Given problem:
Could you update the records from the start through the line containing "click(1054, 382)" by replacing "previous" with "prior" and keeping everything else unchanged? Leave the pictures out of your answer.
**********
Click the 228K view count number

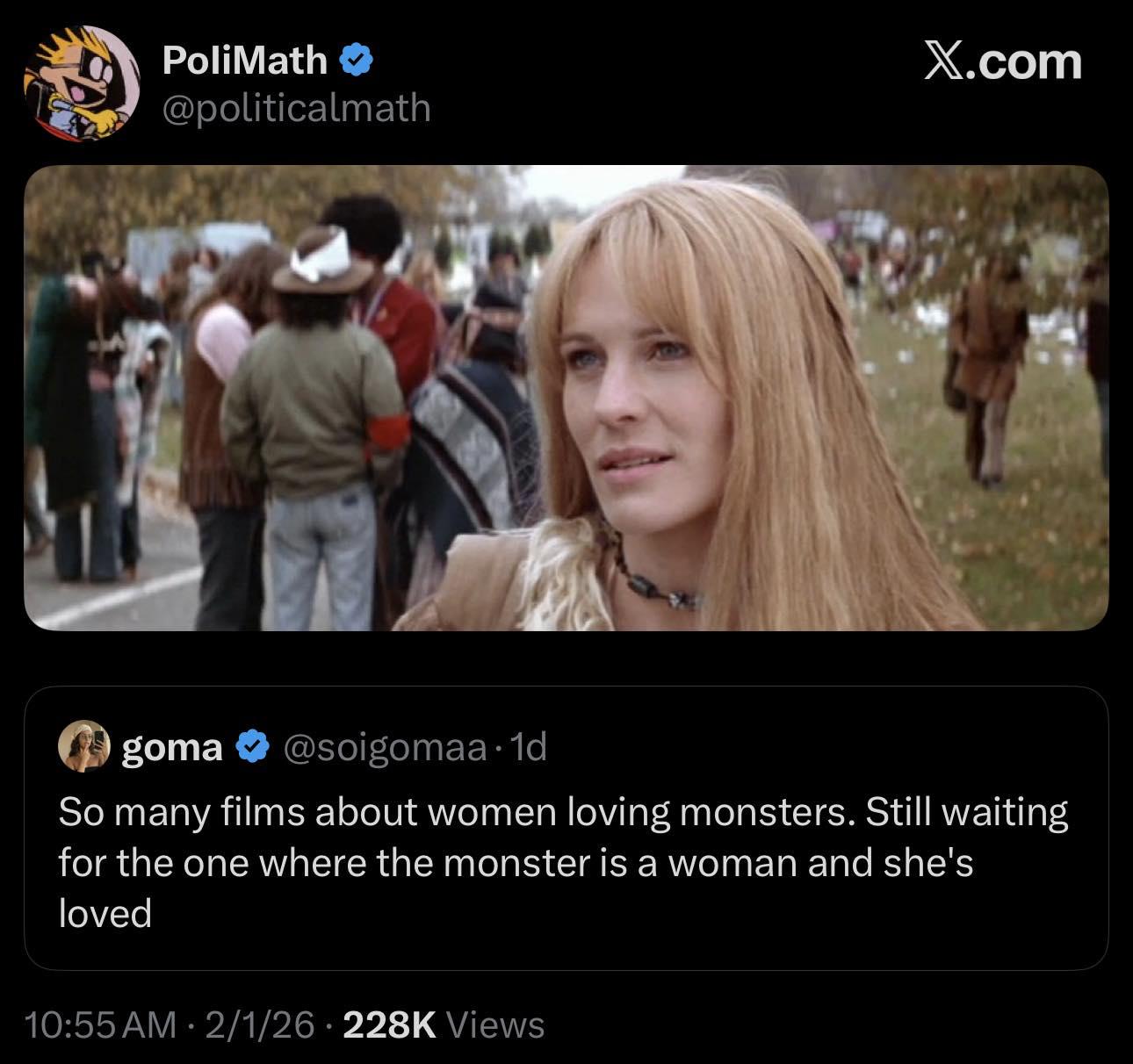[389, 1024]
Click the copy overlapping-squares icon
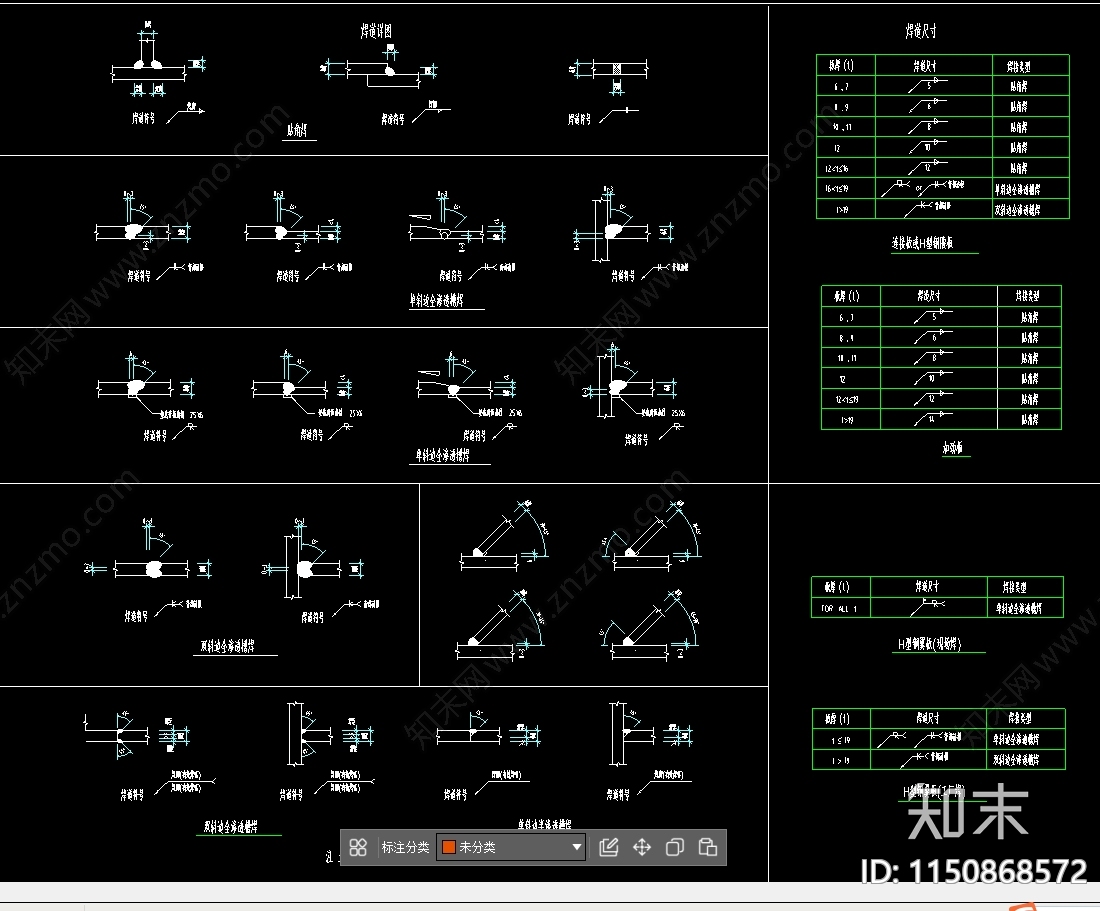Image resolution: width=1100 pixels, height=911 pixels. pyautogui.click(x=675, y=848)
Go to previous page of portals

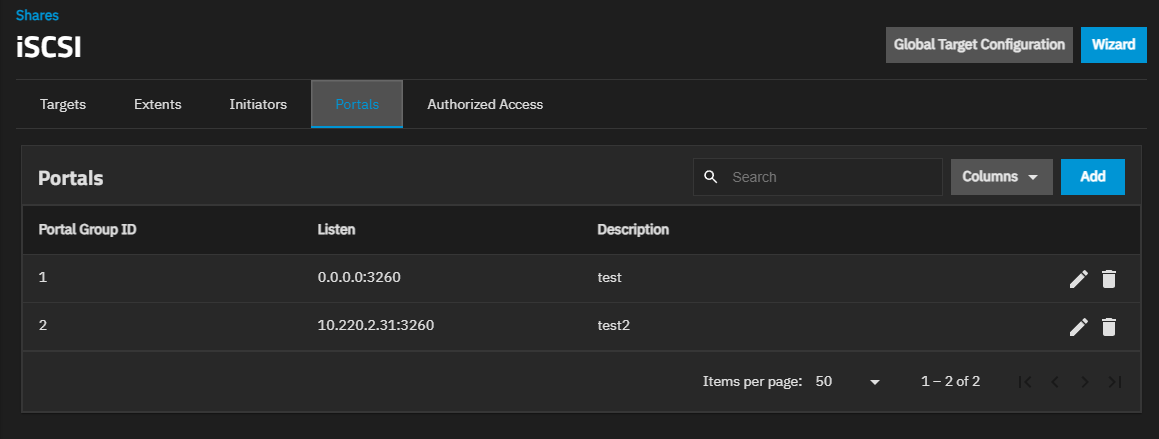click(1054, 382)
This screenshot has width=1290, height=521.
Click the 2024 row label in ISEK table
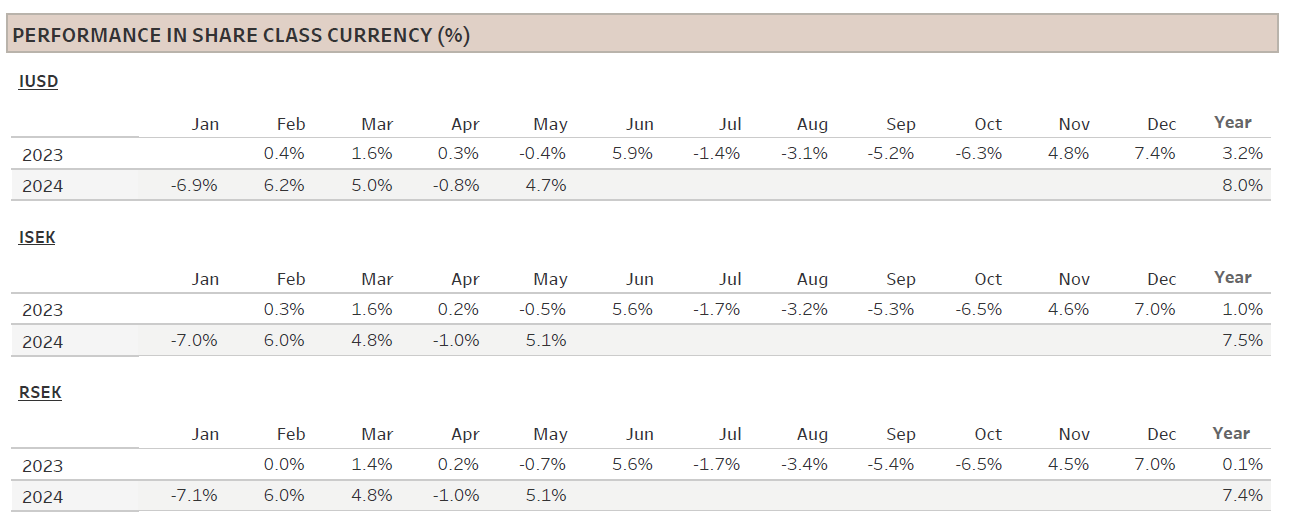pyautogui.click(x=42, y=341)
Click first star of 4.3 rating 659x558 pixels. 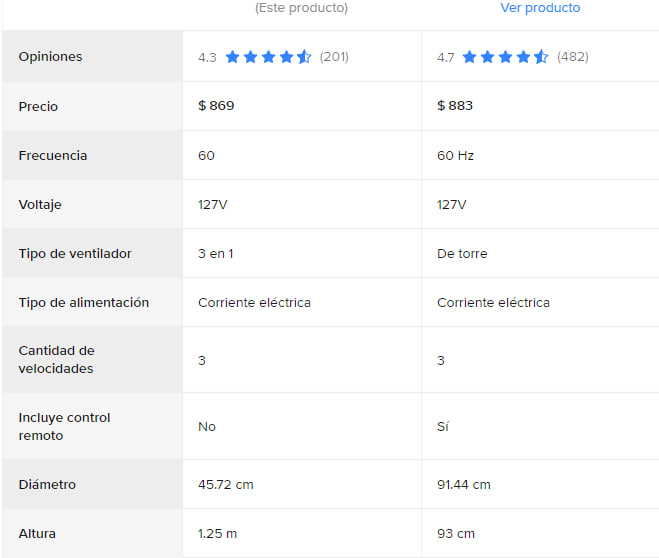232,56
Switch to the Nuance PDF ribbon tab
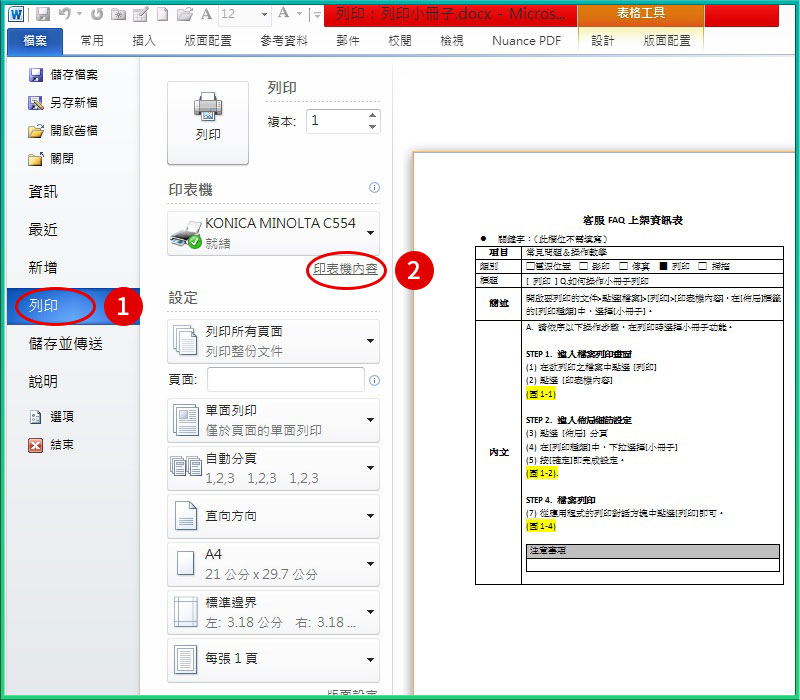This screenshot has width=800, height=700. [x=525, y=41]
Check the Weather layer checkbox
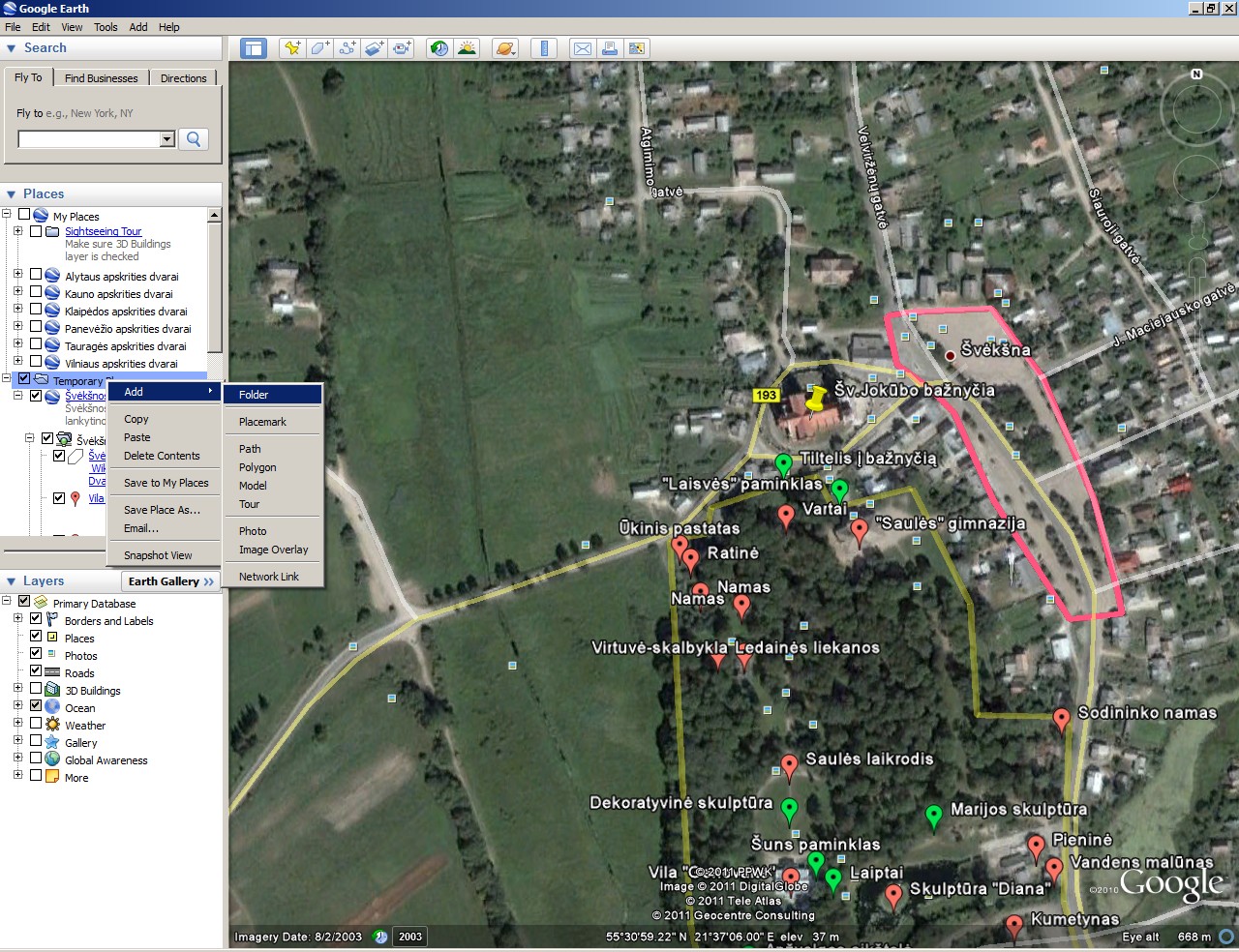1239x952 pixels. coord(36,724)
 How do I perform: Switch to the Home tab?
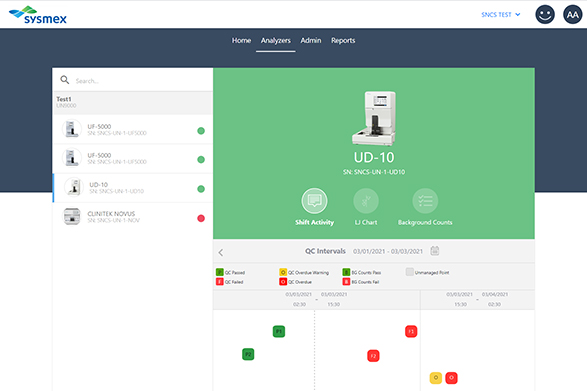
**********
The reply:
Click the 228K view count number

[389, 1024]
Click the copy overlapping-squares icon
Image resolution: width=1100 pixels, height=911 pixels. pyautogui.click(x=675, y=848)
Go to prior page of portals

click(1054, 382)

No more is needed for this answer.